Additional benefits and challenges of implementing a DSP extra-curricular activity

        Faculty and staff benefit from the DSP extra-curricular activities because they are
able to provide their students with an experience that allows them apply the theory they
have learned to a meaningful application, as defined by the students. The TI Challenge
provided a framework for exposing students to a real world design experience, similar to that
found in a capstone design course, with the additional opportunity for award, recognition,
and publication.
        All of the members of the team were exposed to a real-life case study of the team
environment. They were forced to deal with each other's schedules and time resources.
There were often times when work had to be distributed based on individual skills and pick
up work from other members when they needed more direly to work on something else.

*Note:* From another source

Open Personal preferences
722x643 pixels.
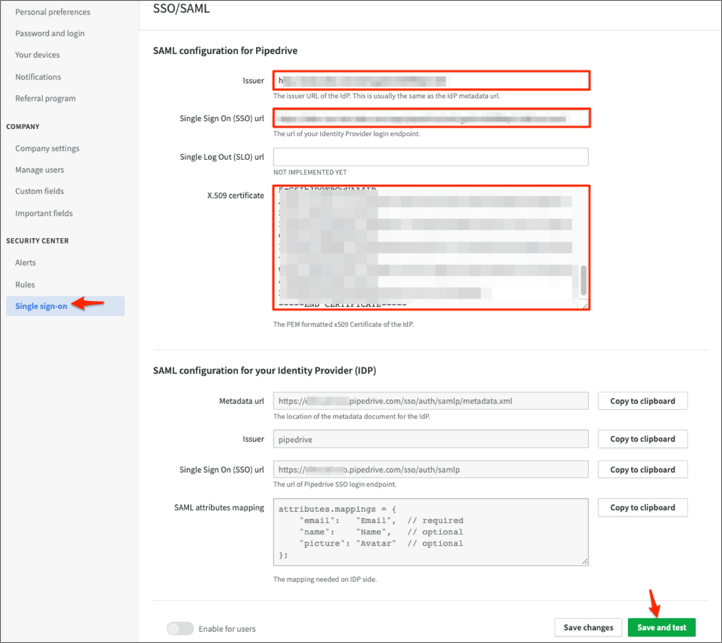pos(52,12)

        The time investment, although difficult, is almost certainly a positive experience. The
hours in the lab were less than desirable at the time, given that participation in the
competition was in addition to a full course schedule. One students remarks, however, that
"I cannot help but think that our learning was as acute during this period than it's ever been
in any of our courses."

        Even though only one team can win the grand prize, and the effort expended to
compete can be exhausting, the Rice team members admitted that they would all do it
again. The students learned a great deal about DSP in particular and engineering in
general. And I learned a tremendous amount about effective team management. I also
learned a lot about what I can expect from undergraduate and graduate students, in terms of
their abilities as engineers. This experience has definitely helped us in a number of other
research and prototyping efforts at Rice University.

Industry Benefits
       Industrial sponsors also benefit from offering such competitions. Benefits include an
experienced pool of applicants familiar with relevant technology, applicants which have
experienced the challenges of working in teams, the spark of new application ideas, and an
opportunity to foster new and strengthen old university relationships.

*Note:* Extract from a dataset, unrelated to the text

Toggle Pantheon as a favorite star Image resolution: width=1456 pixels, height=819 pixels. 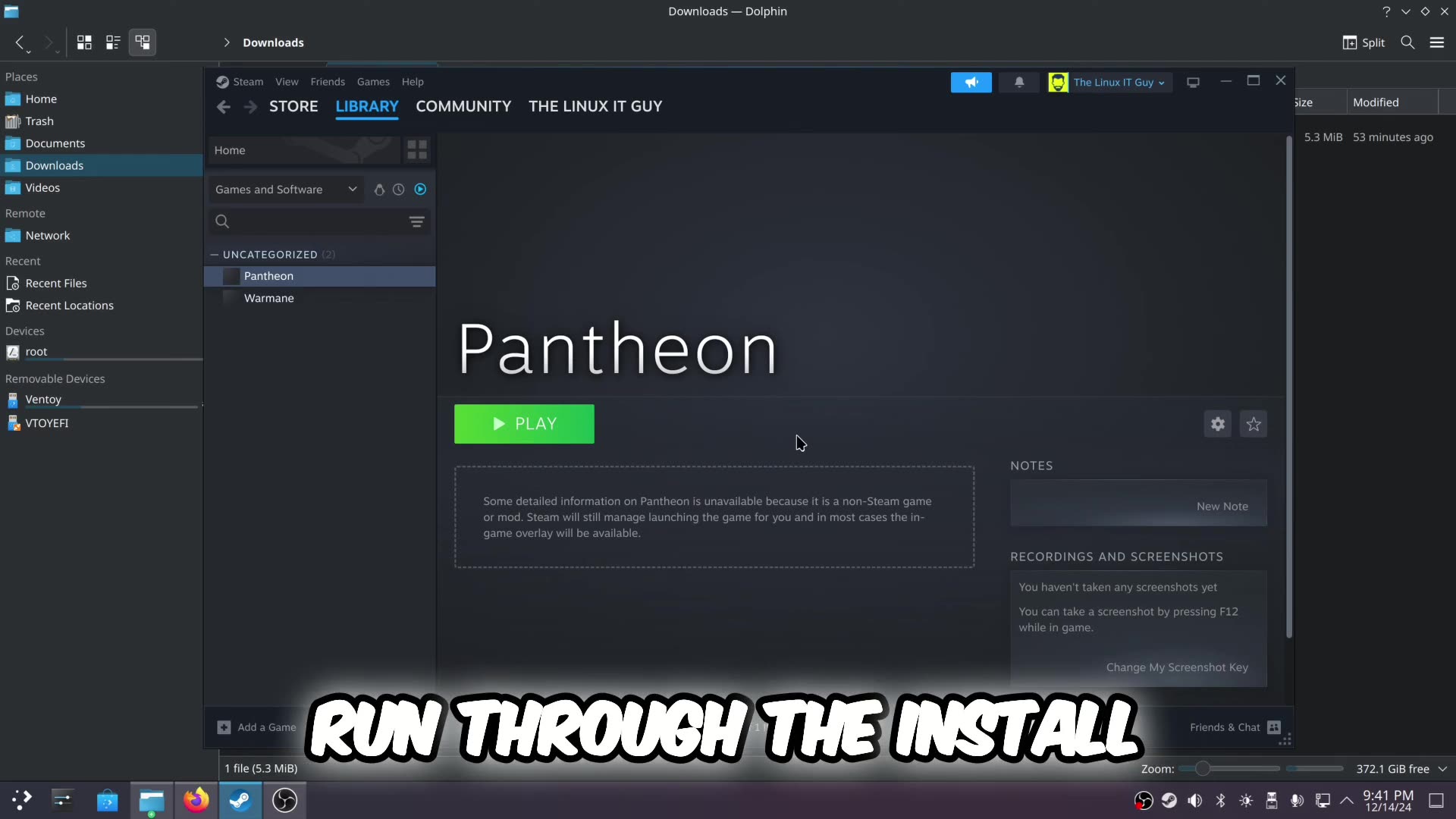(1254, 424)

        Activities that lessen the time period between "raw, new college hire" to "fully
productive, experienced contributor" help improve company competitiveness. Other industry
benefits due to a better qualified applicant pool, are employees who understand the positive
impact of effective teaming, and employees who truly appreciate the importance of meeting
schedules, timelines, and group expectations.

        In addition to the individual student impact resulting from industry sponsorship of
extra-curricular design activities, there is also the opportunity to form new and stronger
relationships with the university partners. Industry invests hundreds of millions of dollars
annually in university research because of how important university research is to the
continued advancement of technology. There is also no doubt that university engineering
education is equally, if not more, important. Engineering education is not as "glamorous"
today as cutting edge engineering research, but without improvement in that area
universities will continue to graduate less engineers. Well run, focused, industry sponsored
extra-curricular design activities help promote relevant educational activities for the next
generation of engineers.

What you should do now

        In today's highly competitive marketplace it is critical that students graduate with the
skills necessary to successfully compete. Engineering programs who provide its students
with the opportunities to tie together DSP theory with practical, relevant implementation
examples are the programs which are providing superior value to its students and industry
partners, thereby enhancing the overall value of the program.

        Actively promote participation in future TI Challenge or similar programs that are
designed to promote the learning described in this paper. Challenge your colleagues,
department chairs, and deans to work through the challenges that semester or multi-
semester lab intensive projects can present. The end-result will help continue the drive for
continued innovation by engineers who are prepared for the task.